Could you return the lines below word for word, starting with the line that contains "Given: Select the 17 June 2025 date" and going on through the line that contains "[x=872, y=621]", with the pictures left out?

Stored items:
▶

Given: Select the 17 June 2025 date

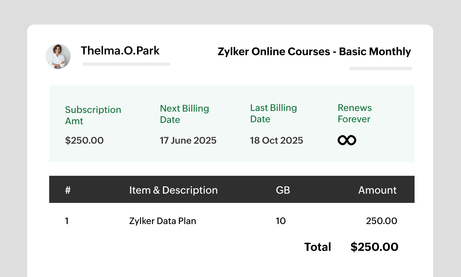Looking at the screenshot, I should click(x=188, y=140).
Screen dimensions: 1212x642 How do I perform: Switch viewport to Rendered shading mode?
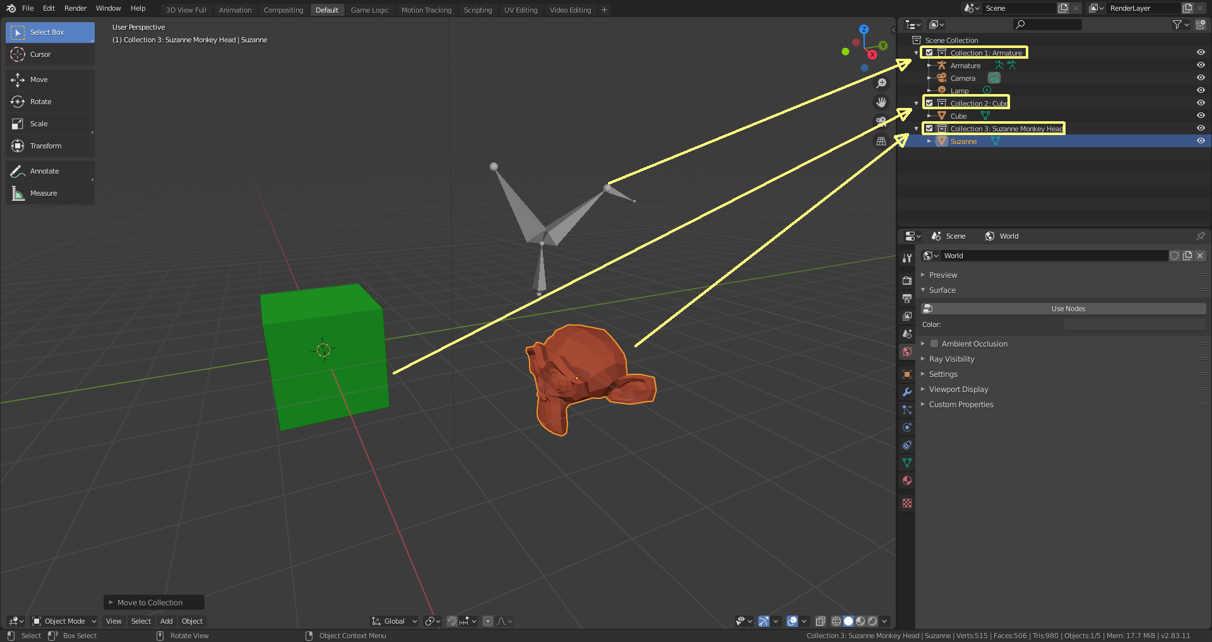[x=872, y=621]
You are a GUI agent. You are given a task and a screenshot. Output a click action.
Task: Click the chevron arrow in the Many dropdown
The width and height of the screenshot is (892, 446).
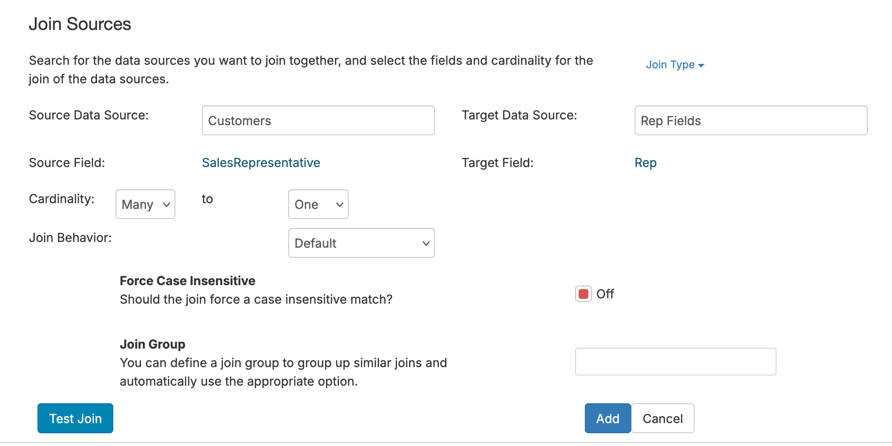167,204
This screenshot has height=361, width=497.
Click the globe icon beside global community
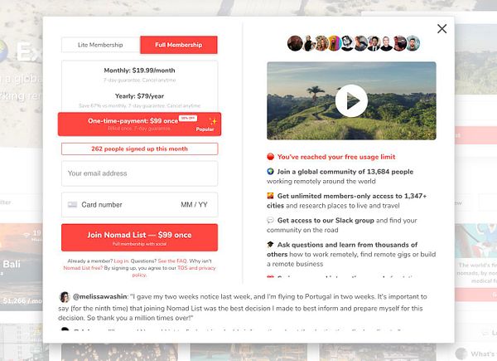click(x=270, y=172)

◀
▶

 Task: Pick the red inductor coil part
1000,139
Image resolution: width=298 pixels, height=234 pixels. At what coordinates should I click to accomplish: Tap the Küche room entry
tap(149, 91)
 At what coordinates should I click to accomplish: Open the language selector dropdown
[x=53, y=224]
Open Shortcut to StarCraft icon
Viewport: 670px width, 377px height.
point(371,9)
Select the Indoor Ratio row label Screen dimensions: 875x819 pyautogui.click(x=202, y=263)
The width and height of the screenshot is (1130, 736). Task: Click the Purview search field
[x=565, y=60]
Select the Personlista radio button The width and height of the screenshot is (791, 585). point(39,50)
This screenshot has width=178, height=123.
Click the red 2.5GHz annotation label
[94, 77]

◀

:: Task solution ::
Given: Select the 17 June 2025 date

Looking at the screenshot, I should click(x=188, y=140).
Screen dimensions: 1212x642 How do I perform: Switch viewport to Rendered shading mode?
[x=872, y=621]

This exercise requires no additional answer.